Given information »
★ ★ ★ ★
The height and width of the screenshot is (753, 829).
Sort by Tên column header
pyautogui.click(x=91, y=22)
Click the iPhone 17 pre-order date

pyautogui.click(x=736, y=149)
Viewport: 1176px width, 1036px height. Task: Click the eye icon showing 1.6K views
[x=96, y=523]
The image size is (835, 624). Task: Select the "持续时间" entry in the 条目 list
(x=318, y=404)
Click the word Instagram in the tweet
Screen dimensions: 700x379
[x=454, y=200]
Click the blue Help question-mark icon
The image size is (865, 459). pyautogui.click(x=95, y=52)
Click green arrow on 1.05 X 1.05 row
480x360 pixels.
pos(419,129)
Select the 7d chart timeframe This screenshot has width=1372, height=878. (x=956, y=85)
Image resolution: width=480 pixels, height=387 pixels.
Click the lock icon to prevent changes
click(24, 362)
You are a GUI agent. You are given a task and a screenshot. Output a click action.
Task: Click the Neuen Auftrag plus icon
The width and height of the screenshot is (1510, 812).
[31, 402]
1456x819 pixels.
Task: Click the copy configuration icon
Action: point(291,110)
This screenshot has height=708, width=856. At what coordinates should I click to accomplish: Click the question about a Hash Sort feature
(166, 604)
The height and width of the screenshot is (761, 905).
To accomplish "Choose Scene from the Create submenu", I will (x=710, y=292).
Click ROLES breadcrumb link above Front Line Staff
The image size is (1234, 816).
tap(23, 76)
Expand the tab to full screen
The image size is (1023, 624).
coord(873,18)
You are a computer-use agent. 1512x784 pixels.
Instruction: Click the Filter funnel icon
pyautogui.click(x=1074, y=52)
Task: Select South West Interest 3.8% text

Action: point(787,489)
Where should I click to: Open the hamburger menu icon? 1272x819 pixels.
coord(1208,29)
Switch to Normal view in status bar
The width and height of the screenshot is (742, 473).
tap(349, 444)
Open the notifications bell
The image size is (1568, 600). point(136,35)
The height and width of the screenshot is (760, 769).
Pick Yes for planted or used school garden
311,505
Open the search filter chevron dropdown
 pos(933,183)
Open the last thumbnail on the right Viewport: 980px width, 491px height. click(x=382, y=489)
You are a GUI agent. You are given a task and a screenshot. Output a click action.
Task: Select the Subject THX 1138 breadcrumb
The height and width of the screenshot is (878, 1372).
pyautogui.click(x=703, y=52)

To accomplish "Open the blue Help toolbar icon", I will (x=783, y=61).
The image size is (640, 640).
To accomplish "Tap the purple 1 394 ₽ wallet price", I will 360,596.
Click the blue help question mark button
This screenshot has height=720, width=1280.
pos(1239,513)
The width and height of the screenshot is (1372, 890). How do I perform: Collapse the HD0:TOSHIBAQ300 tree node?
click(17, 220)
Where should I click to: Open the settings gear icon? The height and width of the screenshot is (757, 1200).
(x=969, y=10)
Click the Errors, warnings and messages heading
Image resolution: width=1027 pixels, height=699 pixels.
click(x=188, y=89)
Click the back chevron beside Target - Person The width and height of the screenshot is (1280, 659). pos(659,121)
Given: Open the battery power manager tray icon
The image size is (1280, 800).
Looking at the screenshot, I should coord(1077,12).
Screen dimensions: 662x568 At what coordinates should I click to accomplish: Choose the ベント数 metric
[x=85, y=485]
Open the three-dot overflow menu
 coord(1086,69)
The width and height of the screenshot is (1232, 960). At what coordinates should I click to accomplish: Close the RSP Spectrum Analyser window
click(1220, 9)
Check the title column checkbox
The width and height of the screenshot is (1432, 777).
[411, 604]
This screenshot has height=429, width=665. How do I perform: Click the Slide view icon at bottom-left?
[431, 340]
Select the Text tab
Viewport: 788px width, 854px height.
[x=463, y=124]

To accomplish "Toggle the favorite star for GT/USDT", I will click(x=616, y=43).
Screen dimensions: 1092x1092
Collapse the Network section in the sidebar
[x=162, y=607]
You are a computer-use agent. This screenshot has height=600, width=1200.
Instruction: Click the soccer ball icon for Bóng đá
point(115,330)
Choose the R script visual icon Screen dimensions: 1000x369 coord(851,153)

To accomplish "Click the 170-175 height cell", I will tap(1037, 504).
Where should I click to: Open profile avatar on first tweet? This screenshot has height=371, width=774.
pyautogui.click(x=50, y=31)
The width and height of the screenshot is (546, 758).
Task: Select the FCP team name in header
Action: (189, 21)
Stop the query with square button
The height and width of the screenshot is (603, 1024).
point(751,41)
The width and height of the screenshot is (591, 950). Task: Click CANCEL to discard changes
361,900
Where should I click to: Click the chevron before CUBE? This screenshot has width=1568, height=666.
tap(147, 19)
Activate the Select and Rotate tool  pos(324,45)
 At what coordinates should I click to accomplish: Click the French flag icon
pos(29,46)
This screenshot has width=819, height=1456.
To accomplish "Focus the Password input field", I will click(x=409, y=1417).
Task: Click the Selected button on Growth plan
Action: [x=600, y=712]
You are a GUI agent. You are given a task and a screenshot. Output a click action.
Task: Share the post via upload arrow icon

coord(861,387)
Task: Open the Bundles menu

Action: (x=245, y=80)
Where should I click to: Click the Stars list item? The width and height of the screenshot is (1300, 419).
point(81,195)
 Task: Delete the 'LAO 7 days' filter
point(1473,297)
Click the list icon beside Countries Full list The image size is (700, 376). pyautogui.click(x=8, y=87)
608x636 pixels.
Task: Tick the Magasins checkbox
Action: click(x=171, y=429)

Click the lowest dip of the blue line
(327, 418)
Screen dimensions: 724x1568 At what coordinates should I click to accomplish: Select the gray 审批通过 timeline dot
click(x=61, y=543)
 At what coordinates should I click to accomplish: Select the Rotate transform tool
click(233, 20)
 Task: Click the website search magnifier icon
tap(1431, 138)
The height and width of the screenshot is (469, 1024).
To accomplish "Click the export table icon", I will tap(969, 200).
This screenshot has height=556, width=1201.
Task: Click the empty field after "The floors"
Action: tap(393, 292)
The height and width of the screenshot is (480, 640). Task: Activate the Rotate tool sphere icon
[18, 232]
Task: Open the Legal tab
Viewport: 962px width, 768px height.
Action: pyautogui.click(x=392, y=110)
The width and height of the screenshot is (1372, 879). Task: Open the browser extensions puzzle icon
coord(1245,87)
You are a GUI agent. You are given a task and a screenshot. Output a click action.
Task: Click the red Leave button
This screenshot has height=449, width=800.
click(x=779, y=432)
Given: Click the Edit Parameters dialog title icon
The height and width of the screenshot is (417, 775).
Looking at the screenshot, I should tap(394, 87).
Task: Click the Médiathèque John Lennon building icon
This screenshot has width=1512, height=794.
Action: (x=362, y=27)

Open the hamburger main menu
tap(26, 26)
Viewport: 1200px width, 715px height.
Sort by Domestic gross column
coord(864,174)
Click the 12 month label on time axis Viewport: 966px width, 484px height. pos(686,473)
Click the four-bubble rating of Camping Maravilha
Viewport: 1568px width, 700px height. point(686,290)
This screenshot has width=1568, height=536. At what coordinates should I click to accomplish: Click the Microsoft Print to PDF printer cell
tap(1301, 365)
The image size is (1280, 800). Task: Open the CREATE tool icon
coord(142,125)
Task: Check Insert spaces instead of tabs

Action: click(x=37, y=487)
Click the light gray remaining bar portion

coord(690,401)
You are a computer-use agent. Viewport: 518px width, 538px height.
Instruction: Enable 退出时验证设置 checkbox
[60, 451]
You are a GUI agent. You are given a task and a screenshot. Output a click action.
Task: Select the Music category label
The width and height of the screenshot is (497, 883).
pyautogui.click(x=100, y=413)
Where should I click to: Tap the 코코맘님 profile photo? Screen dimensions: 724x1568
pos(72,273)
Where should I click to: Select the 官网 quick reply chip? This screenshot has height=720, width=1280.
★ ★ ★ ★
Assignment » Search the records for the word "label" and copy every line where it occurs.

Solution for this problem »
Click the 12 month label on time axis Viewport: 966px width, 484px height. pos(686,473)
Task: Select the Music category label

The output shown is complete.